CA Paris, Pôle 5 ch. 10, 2 novembre 2011, n° 10-07208

PARIS

Arrêt

PARTIES

Demandeur :

Media Communication Europe (SARL)

Défendeur :

Lagrève

COMPOSITION DE LA JURIDICTION

Président :

M. Jacomet

Conseillers :

Mme Saint-Schroeder, M. Schneider

Avoués :

Mes Melun, Buret

Avocats :

Me Bensimon, Angot

T. com. Paris, du 21 janv. 2010

21 janvier 2010

La cour est saisie de l'appel, déclaré le 31.03.2010, d'un jugement rendu, le 21.01.2010, par le Tribunal de commerce de Paris.

Christiane Lagrève épouse Guyonnet s'est installée le 15.09.2008 comme fleuriste à Elisabethville dans les Yvelines.

Le 26.09.2008 un représentant de la SARL MCE lui a fait signer :

- un bon de commande portant sur un encart publicitaire sur un protège cahier portant notamment les mentions suivantes :

Carré préférentiel

Texte en notre possession

à l'intention de Mme Guyonnet

zone de distribution 78

Prix 1 200 euro HT soit 1 435, 10 euro TTC

Frais de cliché offert

facilité de paiement en quatre fois mais 435, 20 euro immédiat

lu et approuvé

- quatre chèques d'un montant respectif de 435, 20, 300, 300, 400 euro

Le 29.09.2008, Mme Lagrève a déclaré renoncer, par application de l'article L. 121-21 du Code de la consommation à la commande en sollicitant la restitution des chèques et a sollicité la nullité de la vente,

Par lettres des 29.09 et 02.10.2008 la SARL MCE indiquait s'affairer à réaliser le bon à tirer.

Le 09.10.2008 la SARL MCE adressait le bon à tirer et débitait le premier chèque ainsi rédigé "Les Fleurs d'Elisa Pivoine, Hellebore, Melhantus, Delphinium, Hortensia, Arum, Orchidée".

Par lettre du 17.10.2008 Madame Lagrève réitérait sa demande de rétractation.

Sur une assignation du 12.12.2008 de Christiane Lagrève, le tribunal, par le jugement déféré a prononcé la résiliation du contrat, condamné la SARL MCE à payer à Madame Lagrève la somme de 1 435, 20 euro avec intérêts au taux légal à compter du 03.10.2008, celle de 500 euro au titre de l'article 700 du Code de procédure civile et à régler les dépens, l'exécution provisoire étant ordonnée, et le surplus des demandes rejeté.

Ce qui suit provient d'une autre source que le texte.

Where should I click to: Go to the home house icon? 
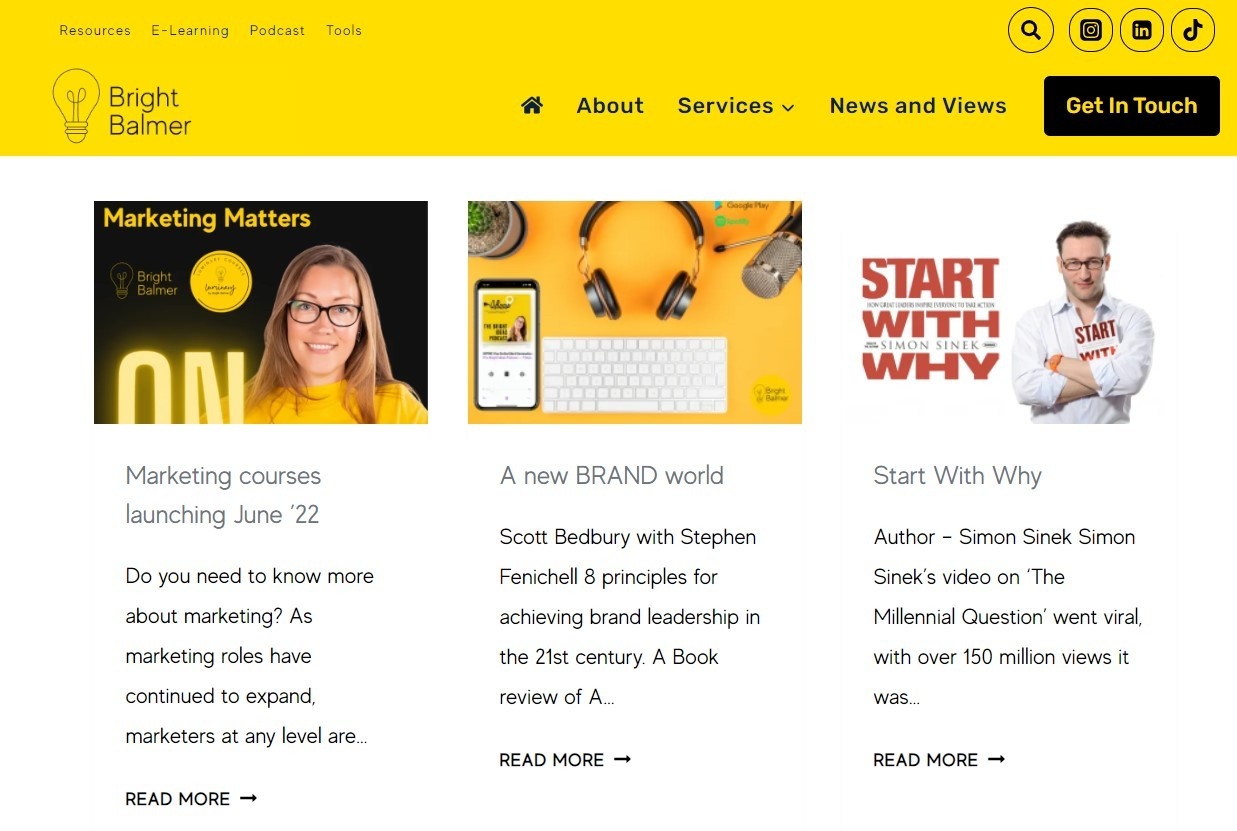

Ne parvenant pas à faire exécuter le jugement, Mme Lagrève a assigné le 18.11.2010 en liquidation judiciaire devant le Tribunal de commerce de Paris et sur justification du paiement partiel de la condamnation selon encaissement en compte Carpa des 16.12. 2010 et 10.01.2011 s'est désistée de sa demande en liquidation judiciaire.

Par dernières conclusions du 12.08.2011, MCE, appelante, demande à la cour d'infirmer le jugement, de dire valable le contrat, de condamner Madame Lagrève à lui payer la somme de 1 435,20 euro au titre du prix de la prestation, celle de 2 000 euro au titre de l'article 700 du Code de procédure civile et de régler les dépens de première instance et d'appel.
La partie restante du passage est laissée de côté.